#### EXTRAIT DE CRITIQUE
▽

ANATOMIE D’UNE CHUTE - Justine Triet

Copyright 2023 Les Films Pelléas/Les Films de Pierre

Assassiner la vérité

Au lieu de chercher la vérité, Justine Triet la tue pour mieux la disséquer, et ainsi appréhender sa complexité dans le formidable Anatomie d’une chute. Un sujet clé dans l'œuvre de la cinéaste et qui trouve ici une forme d’apothéose à travers l’attribution de la Palme d’or en mai dernier.

Oubliez tout point de vue omniscient : l’Anatomie d’une chute compose avec la réalité. Au-delà du simple film de procès, genre ô combien codifié, l'œuvre de Justine Triet amène ses spectateurs à dépasser le dénouement de la vérité : il nous questionne sur les vérités. Cette quête travaille Justine Triet depuis longtemps. C’est en effet toute une œuvre qui s’articule autour de la question de cette recherche de la vérité, à la fois formelle (le réalisme de La Bataille de Solférino, où Triet filmait ses comédiens, rappelons-le, au milieu d’une foule de militants socialistes le soir de l'élection de François Hollande) et théorique. Avant Anatomie, la cinéaste s’était à ce titre déjà initiée au film de procès avec Victoria, dans un registre plus comique cette fois. Mais ici, ses questionnements sont poussés à leur paroxysme, portés par des idées de mise en scène aussi simples que redoutablement efficaces. 

Car plus qu’un film de regards, Anatomie d’une chute est un film de projections, dans lequel chaque personnage y va de son opinion pour reconstituer les faits lors de ce procès, celui d’une écrivaine, extraordinaire Sandra Hüller, suspectée d’avoir poussé son mari Samuel du toit de leur chalet. Au premier plan de ce spectacle judiciaire, on retrouve par exemple un avocat général exubérant (Antoine Reinartz) qui semble fouler les planches du mauvais parquet : sa théâtralité le pousse à l’erreur. Aveuglé par ses convictions, le magistrat finit même par citer plusieurs extraits d’un roman écrit par l’accusée et qui pourrait témoigner de sa culpabilité. Le fantasme prend ici le pas sur les faits, sur la réalité, sur la vérité. 

Puis, des experts aussi discordants qu’imprudents se contredisent sur les circonstances de la mort de Samuel, notamment sur l’épineuse question des projections de sang. Un premier expert s’appuie sur des schémas 3D, tandis que l’autre prétend le contraire par des gestes chorégraphiques aussi inappropriés pour un procès que pour parler d’un décès. Cette valse grotesque nous amène d’un côté puis de l’autre de la vérité. Tout semble orchestré pour jouer la grossièreté et critiquer la faculté de l’esprit humain à tisser des certitudes pour se rassurer.

△

#### MATÉRIEL
▽

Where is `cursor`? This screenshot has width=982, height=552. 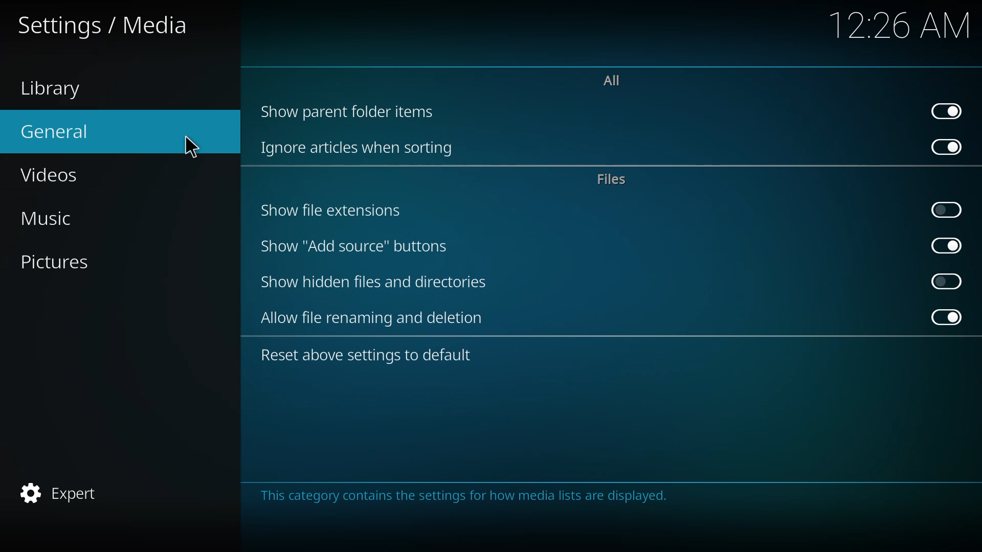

△

#### CONSIGNES
1. Recopiez le passage de la critique qui commence par « Puis, des experts » et se poursuit jusqu'à « pour se rassurer. ».
2. D'après la critique, pourquoi l'avocat général se trompe-t-il ?
3. Selon la critique, avec quel film Justine Triet s'était-elle déjà initiée au film de procès avant Anatomie d'une chute ?
Le matériel ne sert à rien dans cet exercice.

#### CORRIGÉ
1.
Puis, des experts aussi discordants qu’imprudents se contredisent sur les circonstances de la mort de Samuel, notamment sur l’épineuse question des projections de sang. Un premier expert s’appuie sur des schémas 3D, tandis que l’autre prétend le contraire par des gestes chorégraphiques aussi inappropriés pour un procès que pour parler d’un décès. Cette valse grotesque nous amène d’un côté puis de l’autre de la vérité. Tout semble orchestré pour jouer la grossièreté et critiquer la faculté de l’esprit humain à tisser des certitudes pour se rassurer.

2. Sa théâtralité le pousse à l'erreur. Aveuglé par ses convictions, il va jusqu'à citer plusieurs extraits d'un roman écrit par l'accusée, qui pourrait témoigner de sa culpabilité.

3. Avec Victoria, dans un registre plus comique.